The United States has been made stronger by the diverse cultural background that has been woven into our national fabric. This Vermonter is the grandson of immigrants to Vermont from Ireland and Italy, and our heritage is one of which my family and I are fiercely proud. It is a history not without its challenges: My ancestors faced anti-Irish and anti-Catholic bias when they arrived in America, like so many before them.
In this new 113th Congress, Democrats and Republicans in Congress have been working toward bipartisan agreement to make comprehensive immigration reform a reality. In the Senate Judiciary Committee, one of the first hearings I chaired focused on the need for comprehensive reform. I am looking forward to our considering legislation in the Senate to finally address the nation's mounting immigration problem: Bringing undocumented immigrants out of the shadows, reducing the weighted bureaucracy that stalls our immigration policies, invigorating our economy, and promoting family unity and vibrancy. And just as I have with many pivotal legislative challenges, including most recently the consideration of gun violence legislation, I want to ensure that the Judiciary Committee has an open, public and transparent process.
For too long, Washington's attitude toward immigration policy has started and ended with bumper sticker slogans.

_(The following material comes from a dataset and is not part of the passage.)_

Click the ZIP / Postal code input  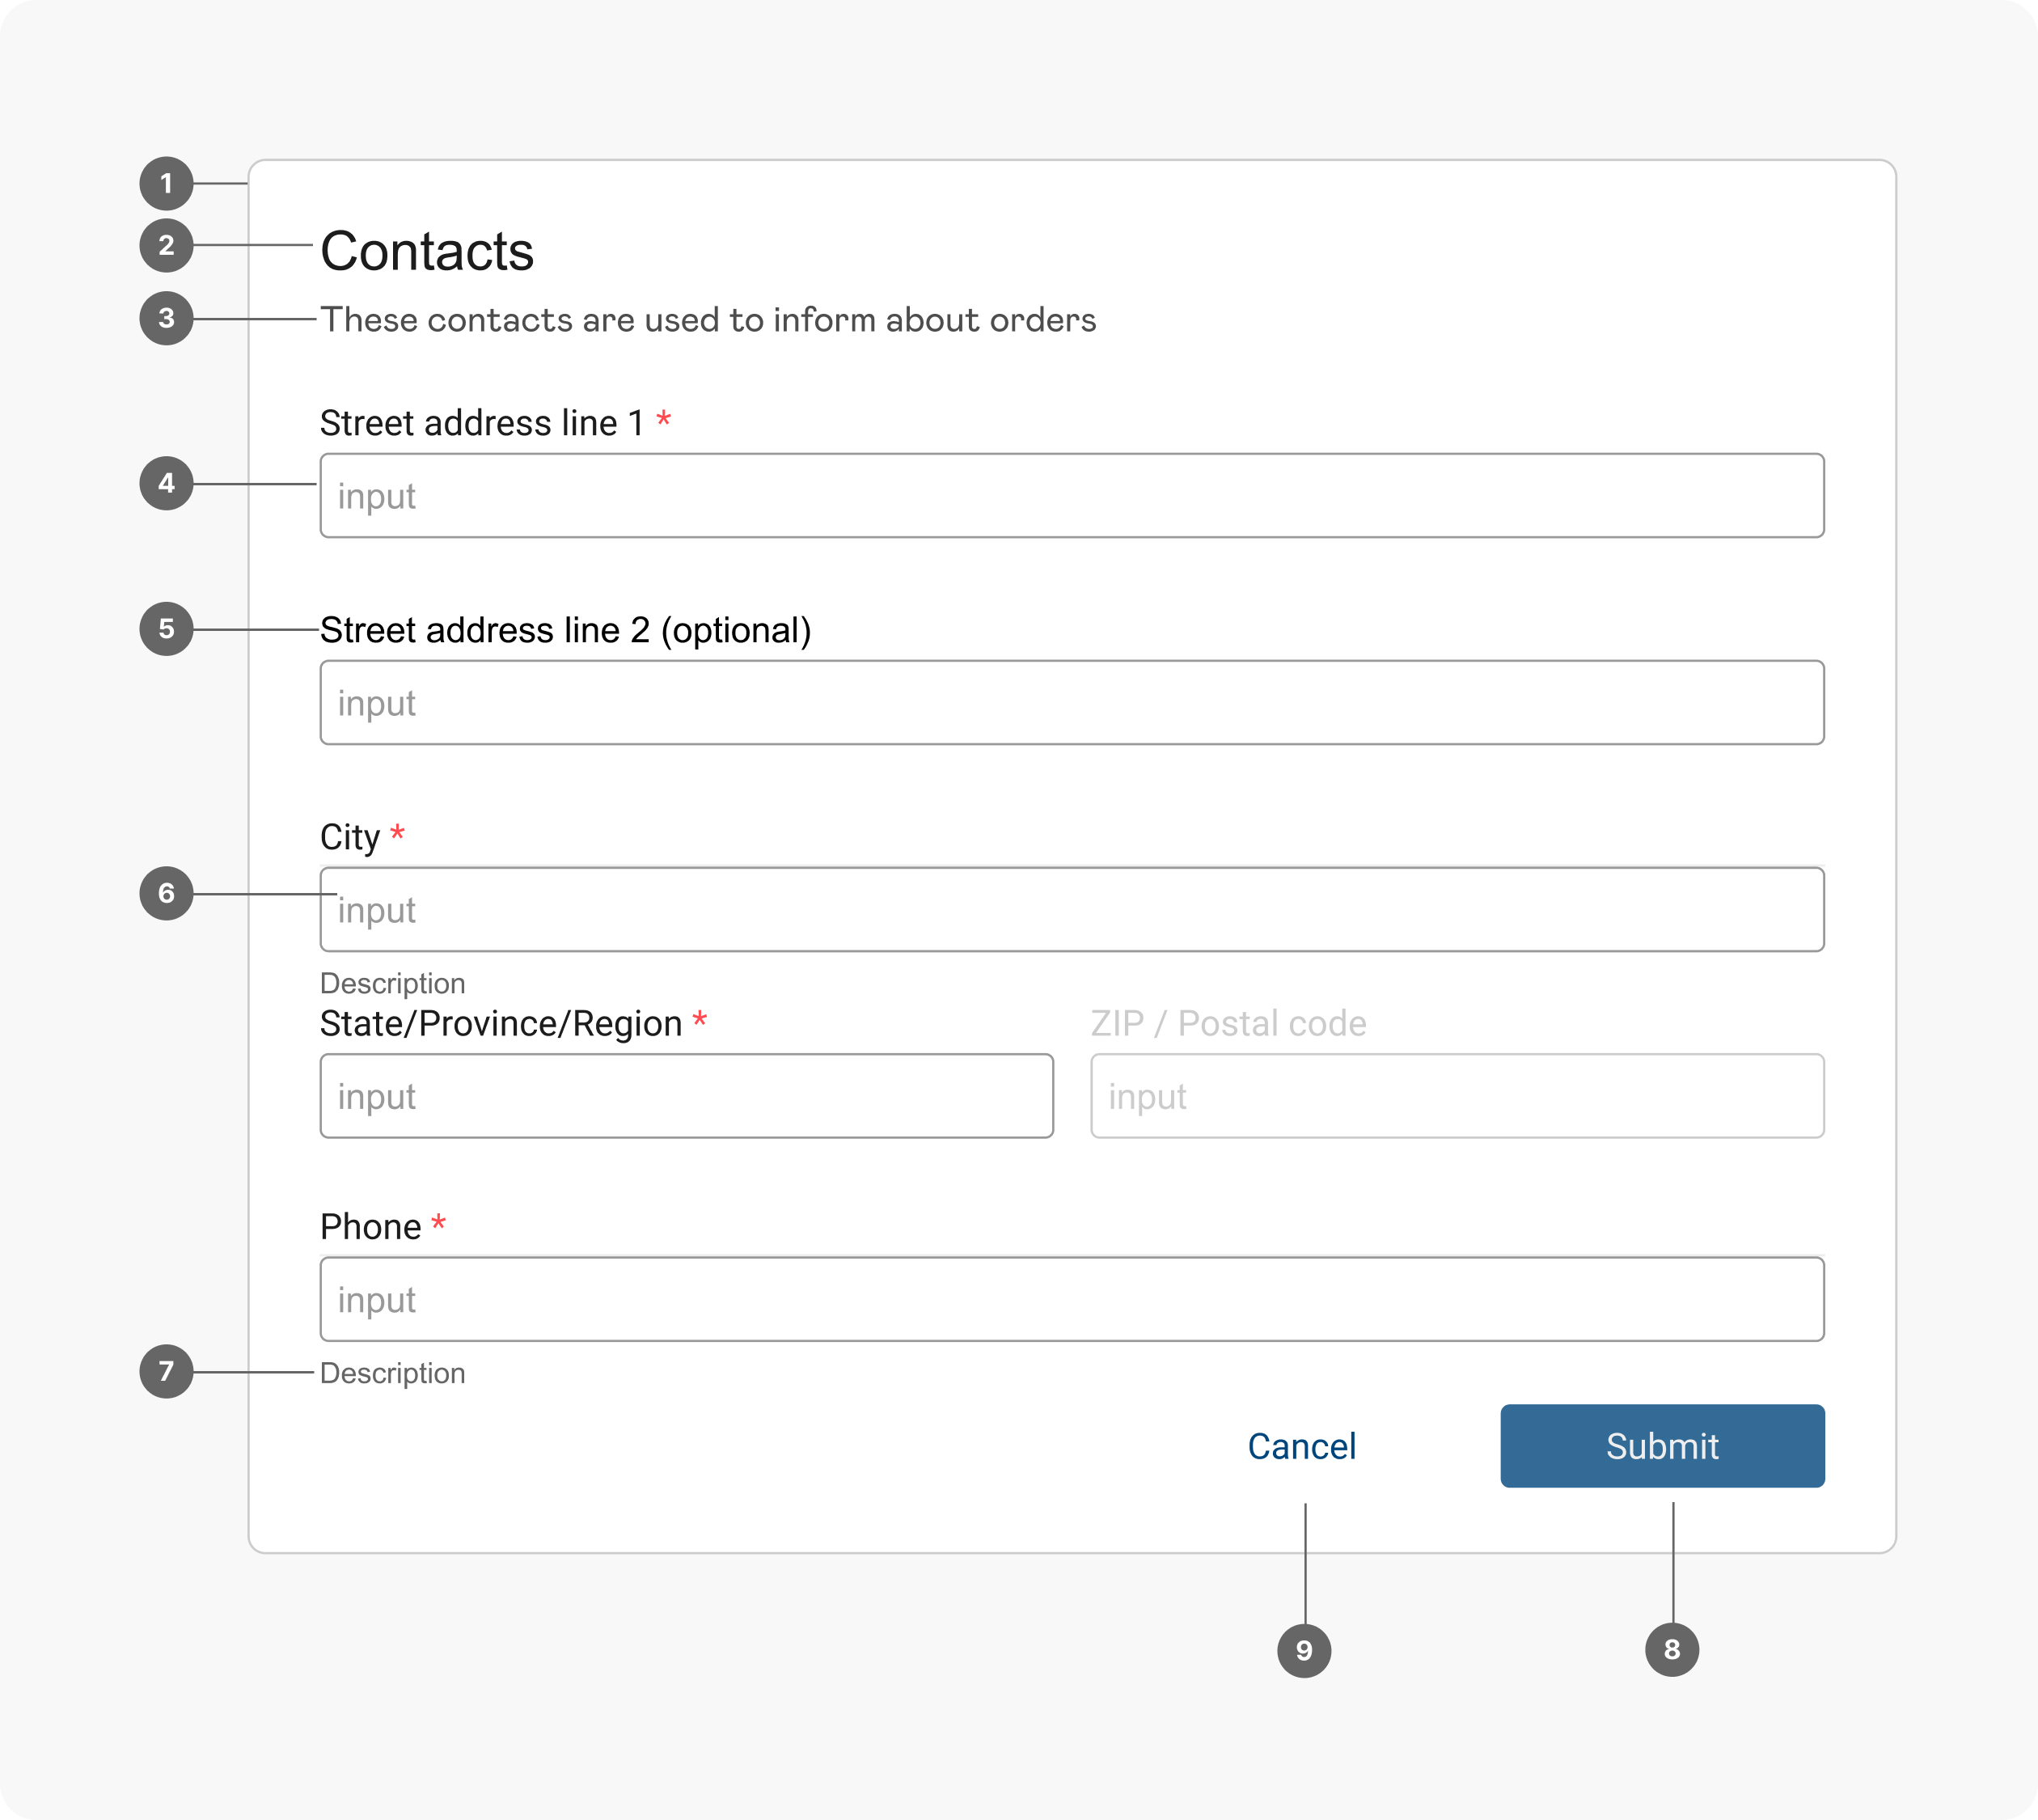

In Vermont we know that our immigration policies mean much more: Cultural richness through refugee resettlement and student exchanges; economic development through programs like the immigrant investor EB-5 Regional Center program; trade and tourism with our neighbors to the north in Canada; ensuring that Vermont's dairy farmers and agriculture industry have the workers they need to sustain their day-to-day operations, year ‘round; and ensuring that families are able to stay together, regardless of race, creed or spousal orientation.
There is no one-size-fits-all solution to addressing our overall immigration needs and challenges and opportunities. Of course our policies must address enforcement and border control, but they must also honor and act on our foundational ideals and national interests: The idea that we are all immigrants, and that it is this diversity that has helped make ours the land of opportunity.
Congress faces an important moment. Support for addressing comprehensive immigration reform has led to renewed vigor and energy. In an historic election voters have sent lawmakers to Capitol Hill with a message: The time for comprehensive immigration reform is now. Today more women and more minorities, including a record number of Hispanics, are serving in Congress. They represent states and districts across the country, and they will have important voices in the conversation of how best to fix our ramshackle system. Few topics are more fundamental to who and what we are as a nation than immigration.
I am frequently reminded of my Irish immigrant roots, and never more so than around St. Patrick's Day. I want America to remain a nation of opportunity for all. Now is the time for meaningful, comprehensive immigration reform. I remain committed to making sure Vermont's needs and ideals and voices are reflected in this important debate.
Patrick Leahy of Middlesex chairs the Senate Judiciary Committee, which will be the first stop for action on comprehensive immigration reform legislation. He has led efforts in Congress to boost worker visas for dairy farmers, strengthen refugee protections and promote economic development through immigrant investment.